Shapira, Yoav wrote:
One area to keep in mind there is performance. There's no argument on the utility of JMX at all. I also think most of the performance hit would be at initialization (and shutdown), as you're creating/naming/binding JMX operations/attributes. This is better than having a performance hit in the request processing pipeline, so we're OK, but it's nonetheless something to keep in mind as we're adding JMX instrumentation all over the place.
AFAIK, the performance hit would be minimal (JBoss runs ok to me, so JMX seems fast enough overall). It's an issue of cleaning the code, so it's not useful by itself. I think Costin wanted to do that migration to full JMX (we're a bit too much middle ground, and all those listener interfaces are definitely not trendy these days ;) ).

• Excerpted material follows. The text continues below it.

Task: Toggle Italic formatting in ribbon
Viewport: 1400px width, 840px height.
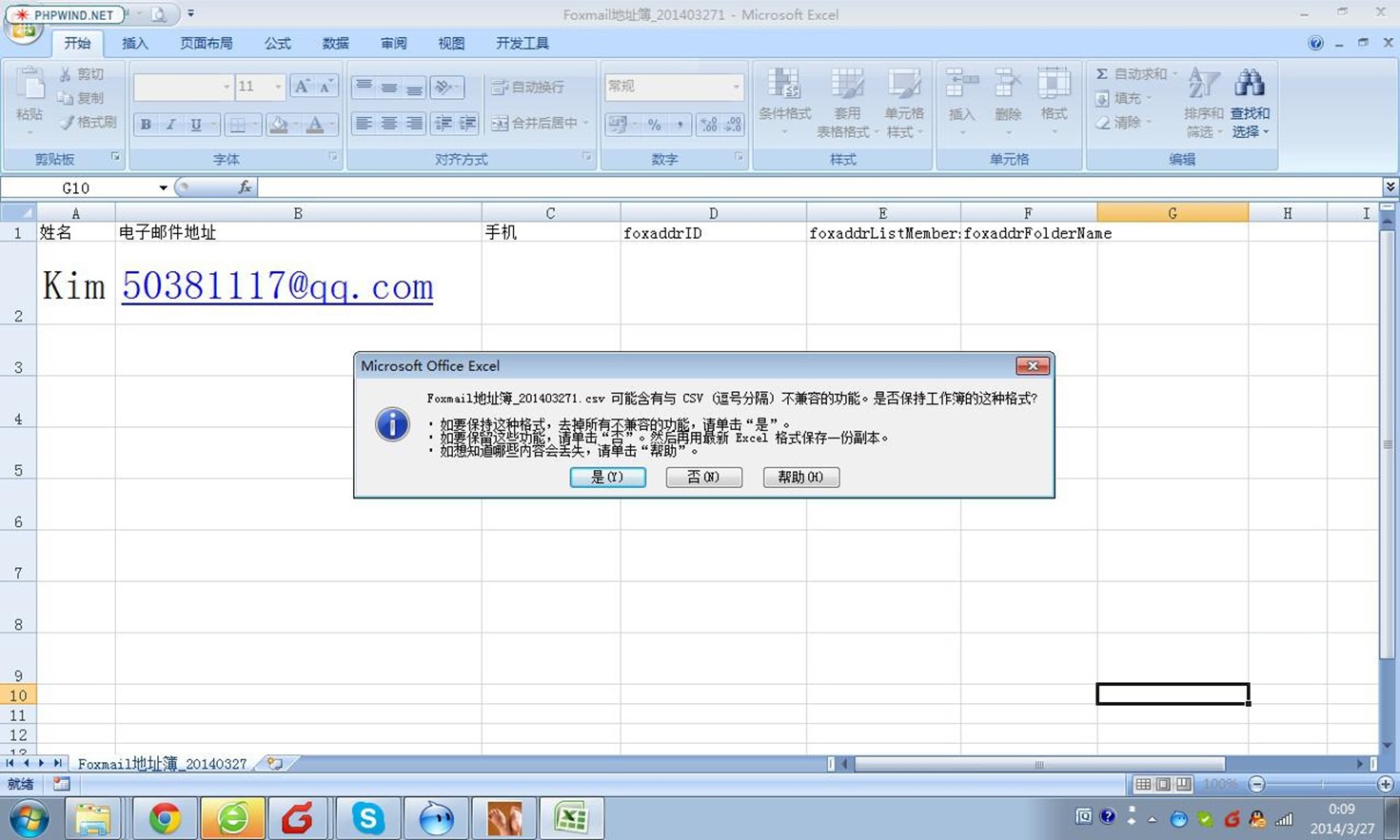Action: click(x=170, y=125)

For the critical path probably it's good to keep using an interface, but for all "container changes" and other notification - there is no performance issue.
I don't know if anyone has read the Eclipse design and code - it has some very interesting ideas with the "extension points" and osgi.
If you are going to touch the architecture - one thing I allways hated was using the same path ( "extension point" ) for all request processing. That was one of my fundamental problems with the valves. Keep the valves if you like them - but have separate chains for authentication, authorization, logging, etc. It not only cleans the code, but it also opens stuff for reuse.
Costin
Another thing is that we might want to write the next Tomcat for JDK
1.5.
Anything specific in JDK 1.5? We already spoke a bit about NIO in some form, but that's JDK 1.4.
Annotations :) (I saw EJB 3)
I have to assume we're going to have some annotations defined in the spec, hence the requirement for JDK 1.5. Of course, this is speculation on this point.